À cela s’ajoute un autre lot de consolation financier. Quand Netflix et Warner Bros. Discovery avaient signé leur accord en décembre 2025, une clause de rupture avait été négociée : si le deal n’aboutissait pas du fait de WBD, Netflix touchait 2,8 milliards de dollars d’indemnité.
Et c’est précisément ce qui se passe. Paramount Skydance, pour emporter le morceau, s’est engagé à payer lui-même cette pénalité à Warner, qui la reversera à Netflix. Autrement dit : Netflix repart les mains vides côté actifs, mais avec un chèque de 2,8 milliards dans la poche pour n’avoir finalement rien racheté.

La tranquillité d’esprit
Au-delà de l’aspect financier, Netflix échappe aussi à un parcours du combattant juridique et réglementaire qui s’annonçait particulièrement périlleux.
Racheter Warner Bros. et HBO Max, c’était potentiellement déclencher une procédure antitrust. Le mariage entre le leader mondial du streaming et la maison mère de HBO, un concurrent direct, aurait forcément attiré l’attention des régulateurs américains et européens.
Paramount Skydance l’a bien compris, c’était d’ailleurs l’un des arguments mis en avant pour convaincre le conseil d’administration de WBD lors de sa première offre hostile, jugeant son dossier « plus susceptible d’être approuvé » par les régulateurs. Netflix a nié cette lecture, mais le fond du problème restait entier : des mois d’incertitude, des recours possibles, une intégration complexe d’un groupe en difficulté.
Netflix s’éloigne aussi de la dimension politique de cette affaire. Le rachat de Warner par Paramount est indissociable de la proximité entre la famille Ellison et Donald Trump. Larry Ellison, le père, fondateur d’Oracle, est un soutien affiché du président Trump. Son fils David, qui dirige Paramount Skydance, a clairement affiché son ambition d’intégrer CNN au deal, contrairement à l’offre initiale de Netflix, une chaîne que Trump conspue depuis des années.
En se retirant, Netflix échappe donc à un bourbier politico-médiatique dont les rebondissements sont loin d’être terminés.
Des milliards disponibles pour autre chose
Voilà ce qui est peut-être le plus structurant sur le long terme.
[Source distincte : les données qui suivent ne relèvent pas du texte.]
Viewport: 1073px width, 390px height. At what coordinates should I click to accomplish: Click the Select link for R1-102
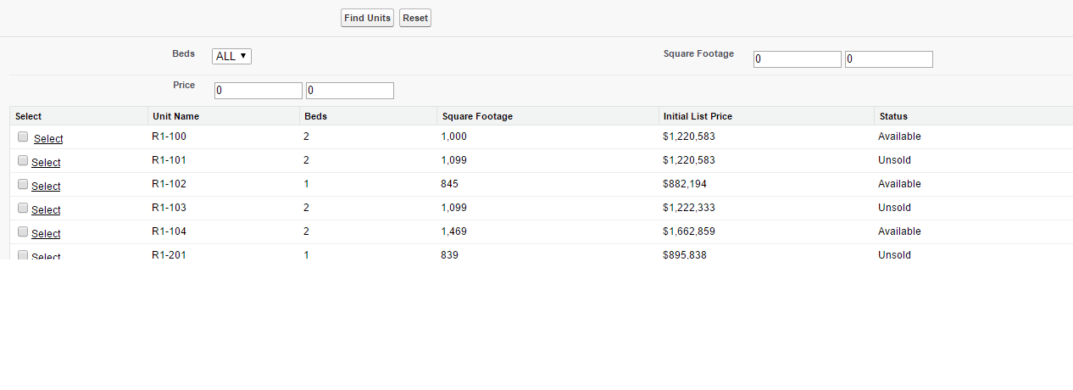coord(46,187)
Sans le boulet d’une acquisition qui se compterait en plusieurs dizaines de milliards de dollars, Netflix peut concentrer son capital sur la création. Séries originales, films, jeux vidéo, divertissement en direct… Netflix peut accélérer sur des fronts qu’une acquisition de cette ampleur aurait inévitablement ralentis.
C’est d’ailleurs le sens de la communication des dirigeants : l’acquisition représentait une opportunité stratégique, mais pas une nécessité à tout prix, et Netflix continuera à faire ce qu’il fait déjà.
Finalement, cette issue pourrait bien être une réelle occasion à saisir pour le géant du streaming alors que le rachat de Warner par Paramount interroge déjà sur l’avenir du cinéma.